1.    Cybersecurity: In today’s connected plant environment, cyber attacks are a concerning reality. Yet unlike in IT environments, operational technology (OT) environments can’t shut down and reboot to perform required updates and system patches. Machines that run 24/7 require specialized security testing and attention. Patches issued for industrial control systems (ICS) often have to be modified for live industrial environment to avoid complications, downtime, or vulnerabilities. Untested patches are unreliable without testing, because operators can’t predict how a particular system will respond to the updates. Validated patch management is a best practice that should be part of a regular maintenance strategy. With validated patch management, the patch is run in a virtual environment on-site or in a lab that mimics the plant environment to identify any incompatibilities before the patch is applied. This allows operators to determine what alterations need to be made to ensure uptime and protection against cybersecurity threats. Further, operators need to consider that multiple operating systems, including those for switches, central processing units (CPUs), and input/output (I/O) modules, exist within the OT environment. These systems must be patched as needed, and any anti-virus program running on control system devices should be monitored for necessary updates.

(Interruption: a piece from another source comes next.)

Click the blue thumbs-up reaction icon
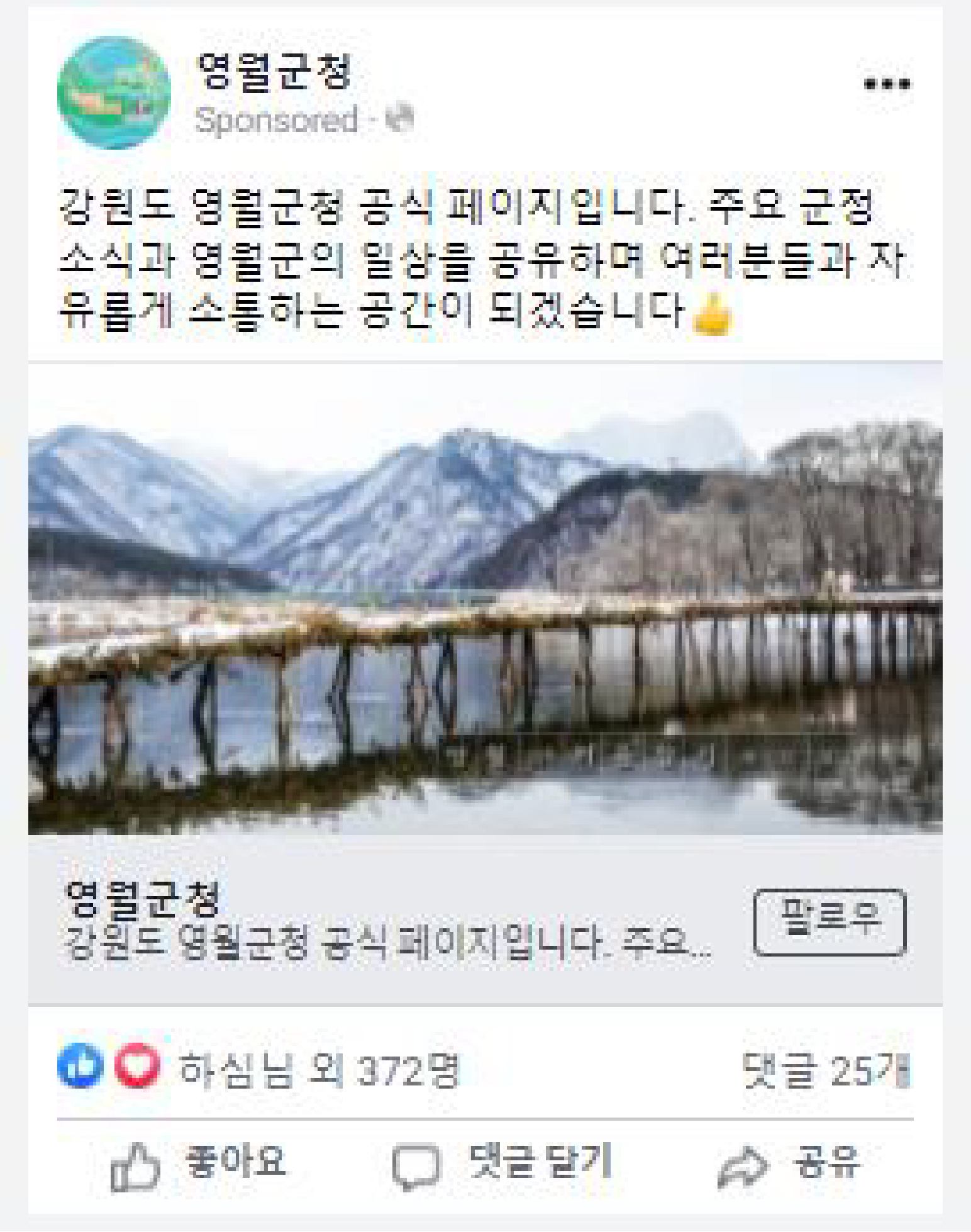Screen dimensions: 971x1232 (x=80, y=1065)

2.    System Diagnostics: Software is more advanced than ever, but it’s only as effective as the operators who run it and manage system diagnostics. Operators must understand the capabilities of each software package applied to machines and their control systems, as well as how to manage the data they provide. In the era of the industrial internet, it’s important to set a benchmark for healthy activity, recognize critical alerts and any anomalies identified via system analytics to mitigate potential risks, and identify trends to improve system performance. Engineers today know that if a data point is too far off the mean, something is happening, but now machines do the calculations. If it takes three seconds longer for a turbine unit to reach its standard temperature during startup than it did during the previous restart, which was also a few seconds behind the standard metric, an alert will go off and an operator can quickly recognize a shift in time stamp as an early indicator for failure. With more-exact insights into machine health, unplanned downtime can be avoided entirely, but plant engineers must be fluent in the new languages of system diagnostics to realize this value.

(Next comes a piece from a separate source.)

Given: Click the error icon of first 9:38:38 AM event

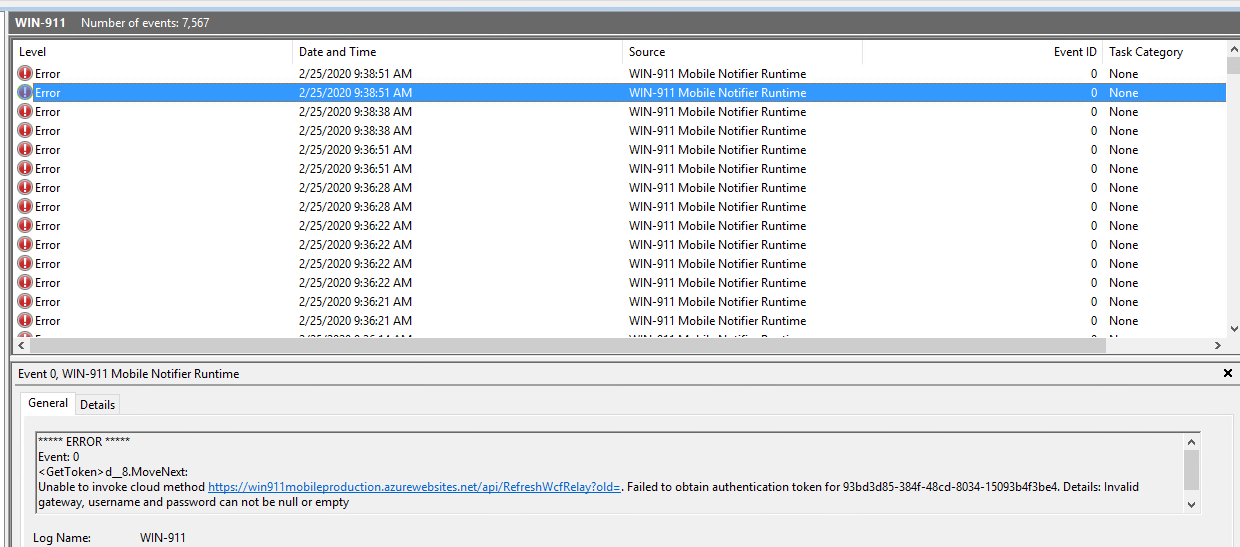Looking at the screenshot, I should (x=25, y=112).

3.    Communication: Communication must be constant in connected plant environments. As the window to the industrial facility, human machine interface (HMI) upgrades are too often neglected, potentially endangering human safety, equipment, and operational output. Without critical upgrades, a network will not operate at optimum speeds. A slower network speed can prevent the system from obtaining real-time updates, resulting in delayed recognition and reaction to operational issues or complete equipment failures. Additionally, without updated equipment, operators may not know whether all backups are in place and working if a failure arises. Beyond paying heed to network speeds, operators must understand the flow of data across machines, systems and networks. A break in communication could indicate machine failure, a cyber attack or both. Fortunately, advanced software is intuitive enough to flag a communication breakdown as an error, and modern machines are built with redundancies so that if one switch fails, for example, another maintains communication and operations. System diagnostics then help operators quickly get to the bottom of the issue. Connectivity and communication are the foundation of digital industry, and as such, both must be maintained.

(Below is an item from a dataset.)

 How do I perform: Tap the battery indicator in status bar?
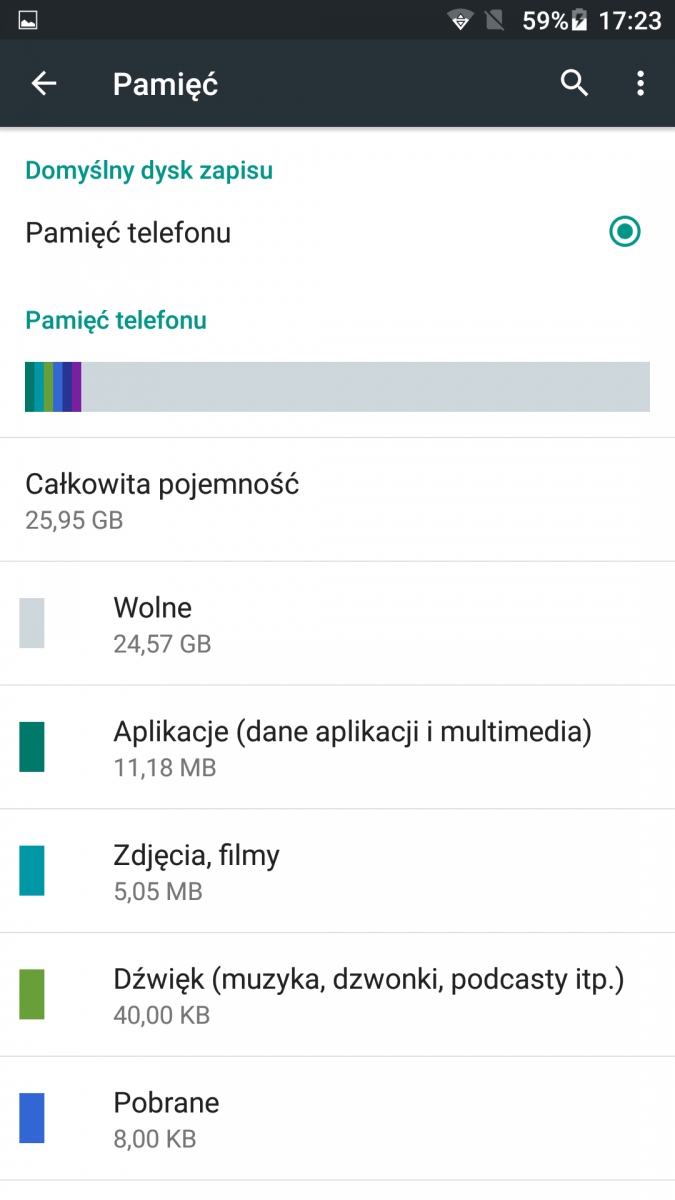(x=579, y=20)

The Industrial Internet is projected to add $10 trillion to $15 trillion to the global gross domestic product in the next 20 years. This means industrial operators will rely more on digital systems to increase machine performance and reliability. Software, at the heart of these systems, provides previously unavailable insights into operations. It lets operators increase efficiency and reliability by helping generate data for performance analytics, analyzing systems before and during startup to avoid issues, and helping determine new alarm rationalization to save operators time. Shifting maintenance priorities to maintain and update industrial machine and control software, security, and connectivity allows engineers and operators to take advantage of technology advances.